» **VORGEGEBENER TEXT**:

════════════════════

Vor allem die wirtschaftliche Lage habe sich allenthalben verbessert, auch wenn keine Region – nicht einmal mehr die fernen kurdischen Gebiete – vom Terror radikaler Moslems verschont bleibe. Im Großen und Ganzen aber sorgten kurdische Milizen in ihrem Herrschaftsbereich für Ruhe und Ordnung, ohne dass nichtkurdische Minderheiten allzu harsch unterdrückt würden. Zwar versucht die kurdische Führung, jene umstrittenen, erdölreichen Gebiete, in denen Saddam Hussein Araber angesiedelt hat, jetzt ihrerseits durch die Ansiedlung von immer mehr Kurden zu „kurdisieren“, aber das könnte in seinen Folgen eigentlich einer vernünftigen regionalen Wirtschaftspolitik entsprechen: Der arabische Irak hat Erdöl genug – Kurdistan könnte an den hinzugewonnenen Ölquellen wirtschaftlich gesunden.

════════════════════

» **ZU BEARBEITENDE AUFGABE**: Kannst du aus dem Text über die kurdischen Gebiete die Stelle zwischen „Vor allem die“ und „Ölquellen wirtschaftlich gesunden.“, beide eingeschlossen, wortgetreu ausgeben?

[Gespeicherte Daten]
════════════════════

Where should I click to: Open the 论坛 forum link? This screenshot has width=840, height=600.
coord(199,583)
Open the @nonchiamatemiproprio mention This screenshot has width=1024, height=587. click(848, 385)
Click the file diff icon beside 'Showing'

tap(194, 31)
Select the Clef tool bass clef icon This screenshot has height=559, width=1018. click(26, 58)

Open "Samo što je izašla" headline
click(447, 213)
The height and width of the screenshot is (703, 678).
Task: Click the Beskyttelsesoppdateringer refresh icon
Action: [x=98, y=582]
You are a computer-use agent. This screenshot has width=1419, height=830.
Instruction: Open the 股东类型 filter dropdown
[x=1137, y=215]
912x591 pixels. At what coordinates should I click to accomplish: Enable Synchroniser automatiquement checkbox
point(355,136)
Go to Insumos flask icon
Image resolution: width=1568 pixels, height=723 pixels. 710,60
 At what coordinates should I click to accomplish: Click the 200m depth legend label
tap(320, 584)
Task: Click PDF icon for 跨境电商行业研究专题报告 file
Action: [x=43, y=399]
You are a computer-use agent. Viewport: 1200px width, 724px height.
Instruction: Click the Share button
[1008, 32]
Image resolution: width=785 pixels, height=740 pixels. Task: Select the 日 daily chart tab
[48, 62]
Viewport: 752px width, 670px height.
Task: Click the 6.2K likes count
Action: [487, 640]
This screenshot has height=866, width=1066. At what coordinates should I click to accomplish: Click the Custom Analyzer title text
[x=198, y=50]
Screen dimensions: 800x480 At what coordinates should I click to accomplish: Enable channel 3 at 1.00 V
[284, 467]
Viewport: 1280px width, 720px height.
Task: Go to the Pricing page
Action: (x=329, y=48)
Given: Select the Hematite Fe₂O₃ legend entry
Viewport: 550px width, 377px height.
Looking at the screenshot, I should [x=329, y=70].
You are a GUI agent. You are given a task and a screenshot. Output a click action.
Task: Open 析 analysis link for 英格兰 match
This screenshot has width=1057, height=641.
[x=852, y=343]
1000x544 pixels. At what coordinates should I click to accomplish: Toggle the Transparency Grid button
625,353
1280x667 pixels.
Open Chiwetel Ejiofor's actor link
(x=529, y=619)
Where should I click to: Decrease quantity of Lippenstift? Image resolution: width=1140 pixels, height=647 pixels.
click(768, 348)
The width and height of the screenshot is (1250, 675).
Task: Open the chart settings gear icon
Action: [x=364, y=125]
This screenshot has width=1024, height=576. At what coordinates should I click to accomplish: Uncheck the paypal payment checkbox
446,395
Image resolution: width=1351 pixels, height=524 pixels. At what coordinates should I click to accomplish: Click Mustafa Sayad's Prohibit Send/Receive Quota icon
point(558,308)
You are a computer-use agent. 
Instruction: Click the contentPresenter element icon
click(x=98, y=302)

════════════════════

» **FERTIGE LÖSUNG**:
Vor allem die wirtschaftliche Lage habe sich allenthalben verbessert, auch wenn keine Region – nicht einmal mehr die fernen kurdischen Gebiete – vom Terror radikaler Moslems verschont bleibe. Im Großen und Ganzen aber sorgten kurdische Milizen in ihrem Herrschaftsbereich für Ruhe und Ordnung, ohne dass nichtkurdische Minderheiten allzu harsch unterdrückt würden. Zwar versucht die kurdische Führung, jene umstrittenen, erdölreichen Gebiete, in denen Saddam Hussein Araber angesiedelt hat, jetzt ihrerseits durch die Ansiedlung von immer mehr Kurden zu „kurdisieren“, aber das könnte in seinen Folgen eigentlich einer vernünftigen regionalen Wirtschaftspolitik entsprechen: Der arabische Irak hat Erdöl genug – Kurdistan könnte an den hinzugewonnenen Ölquellen wirtschaftlich gesunden.